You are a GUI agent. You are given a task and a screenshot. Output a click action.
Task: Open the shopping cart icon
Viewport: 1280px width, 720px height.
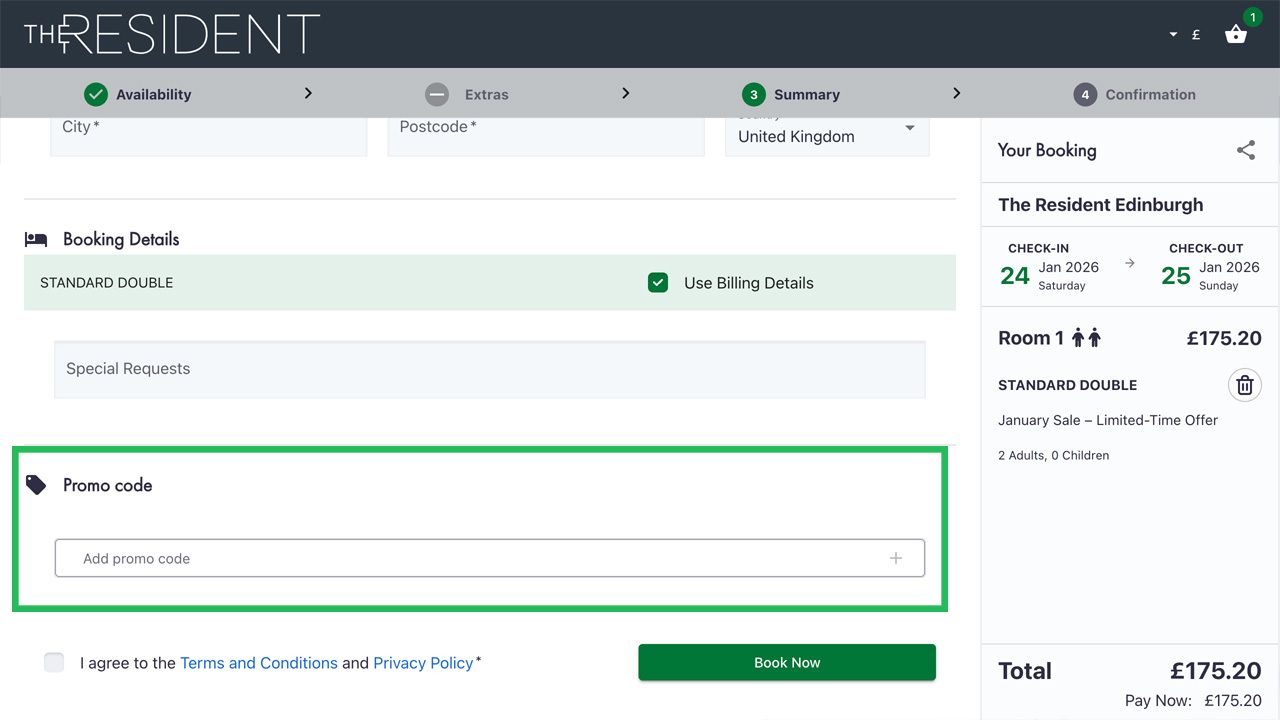point(1236,33)
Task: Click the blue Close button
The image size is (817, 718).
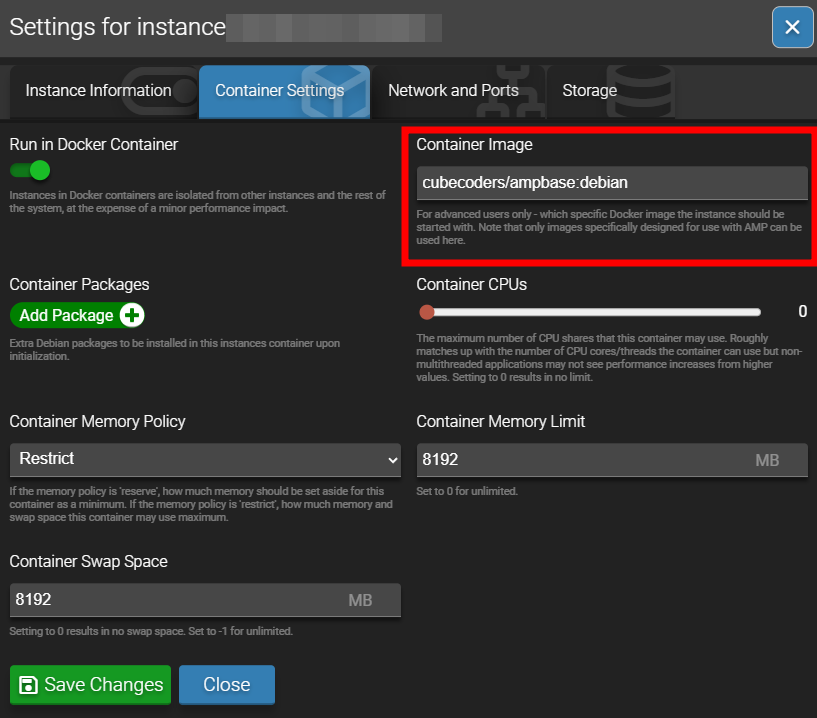Action: (226, 685)
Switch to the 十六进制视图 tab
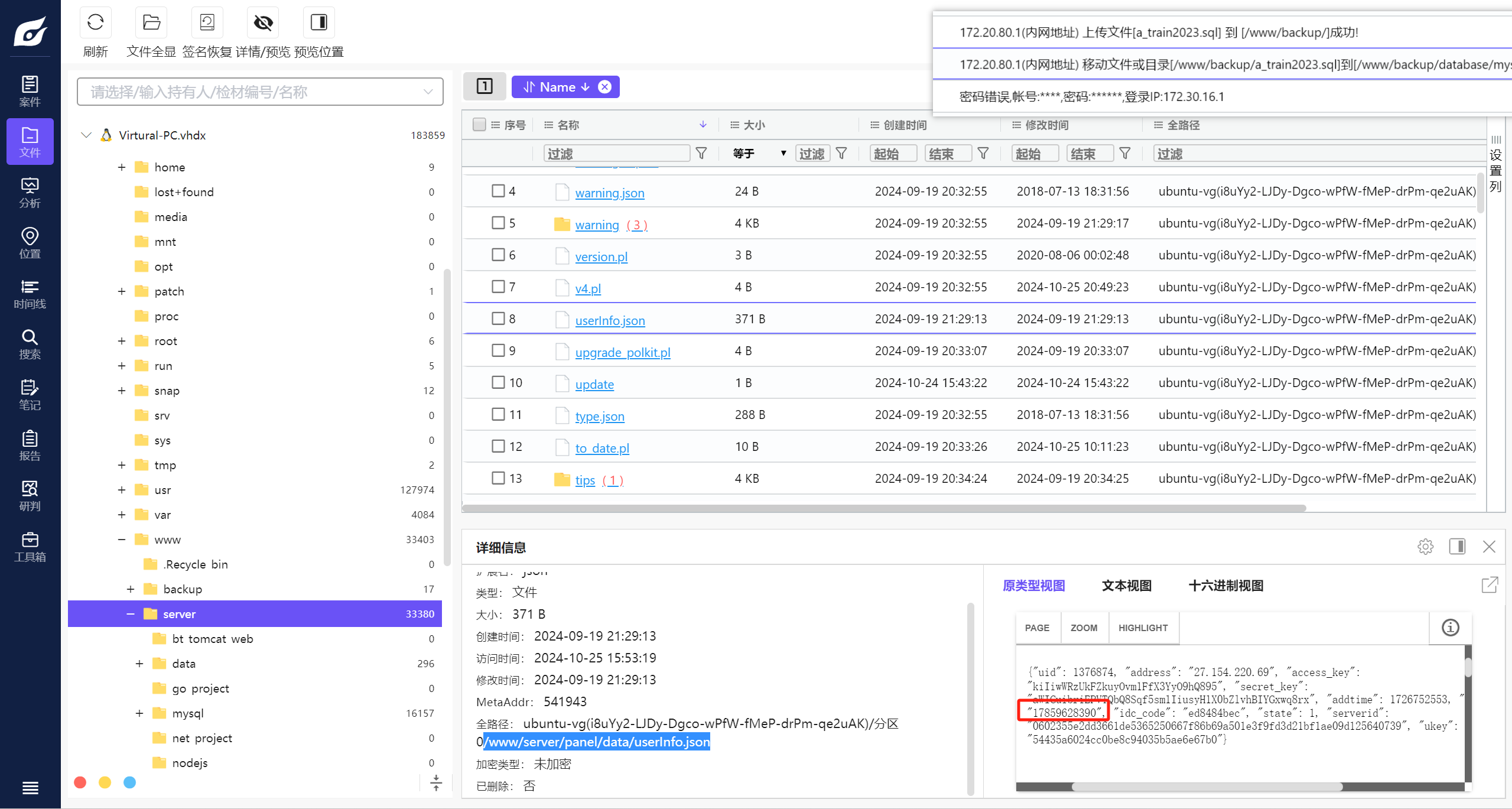Viewport: 1512px width, 809px height. pos(1225,586)
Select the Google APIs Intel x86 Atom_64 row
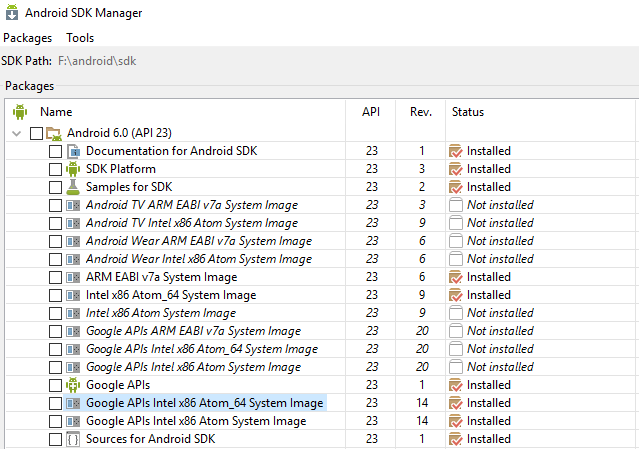This screenshot has height=449, width=639. pos(204,403)
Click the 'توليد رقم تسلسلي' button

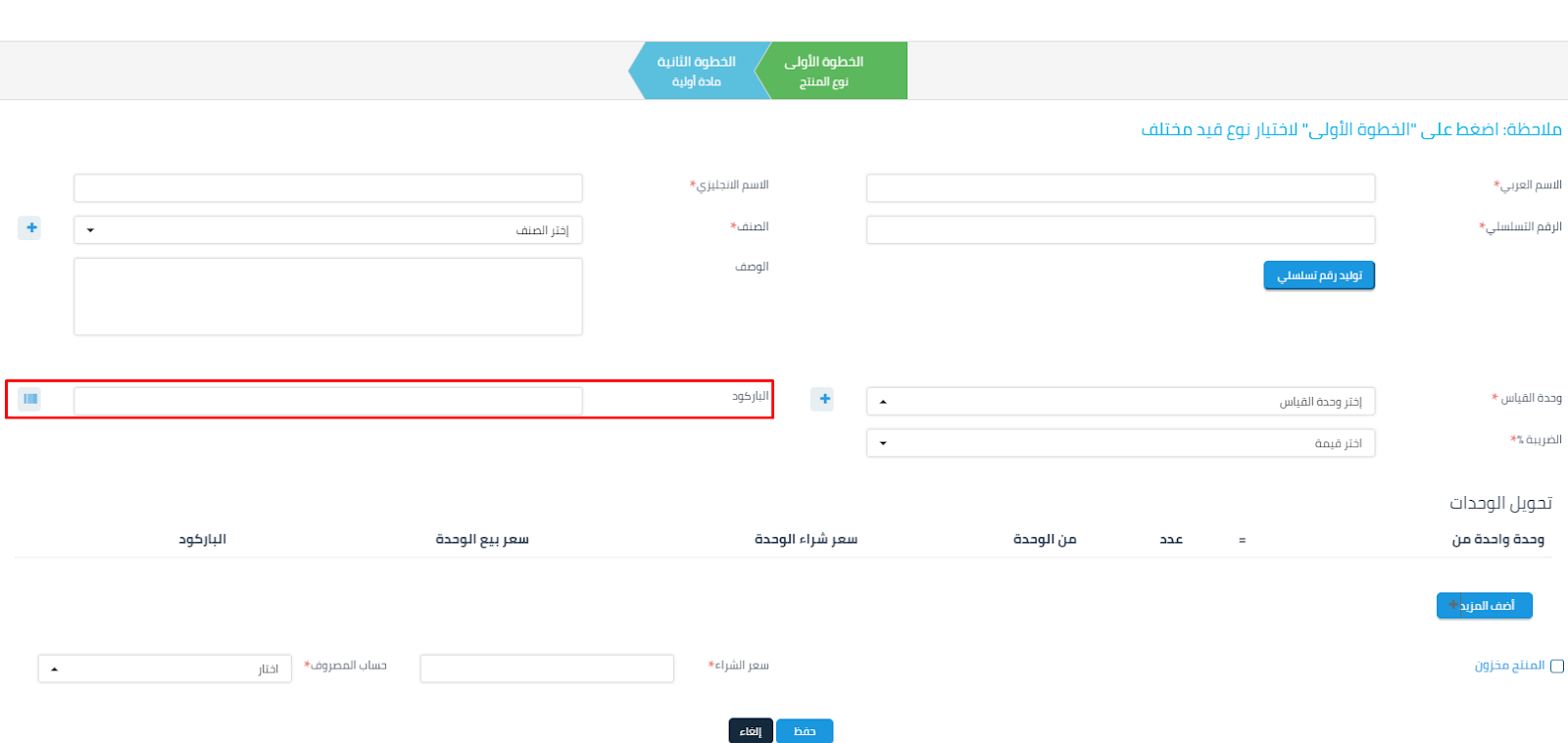1319,275
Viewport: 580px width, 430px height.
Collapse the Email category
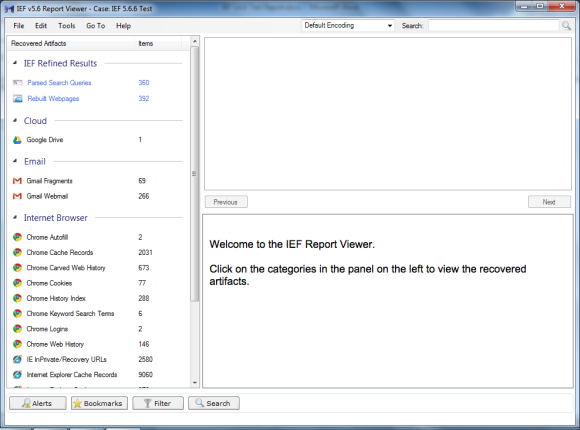[x=15, y=161]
--- --- ---
SHORT EXERCISE >> Render every line above as a Markdown table with the columns Row and Content, numbering the lines and skipping the blank ones. Leave the pictures out of the table.

EXERCISE OUTPUT >>
| Row | Content |
|---|---|
| 1 | You are a GUI agent. You are given a task and a screenshot. Output a click action. |
| 2 | Task: Open the shopping cart icon |
| 3 | Viewport: 1280px width, 720px height. |
| 4 | point(1236,33) |
| 5 | Task: Click the blue Close button |
| 6 | The image size is (817, 718). |
| 7 | Action: (226, 685) |
| 8 | Switch to the 十六进制视图 tab |
| 9 | Viewport: 1512px width, 809px height. pos(1225,586) |
| 10 | Select the Google APIs Intel x86 Atom_64 row |
| 11 | This screenshot has height=449, width=639. pos(204,403) |
| 12 | Click the 'توليد رقم تسلسلي' button |
| 13 | 1319,275 |
| 14 | Viewport: 580px width, 430px height. |
| 15 | Collapse the Email category |
| 16 | [x=15, y=161] |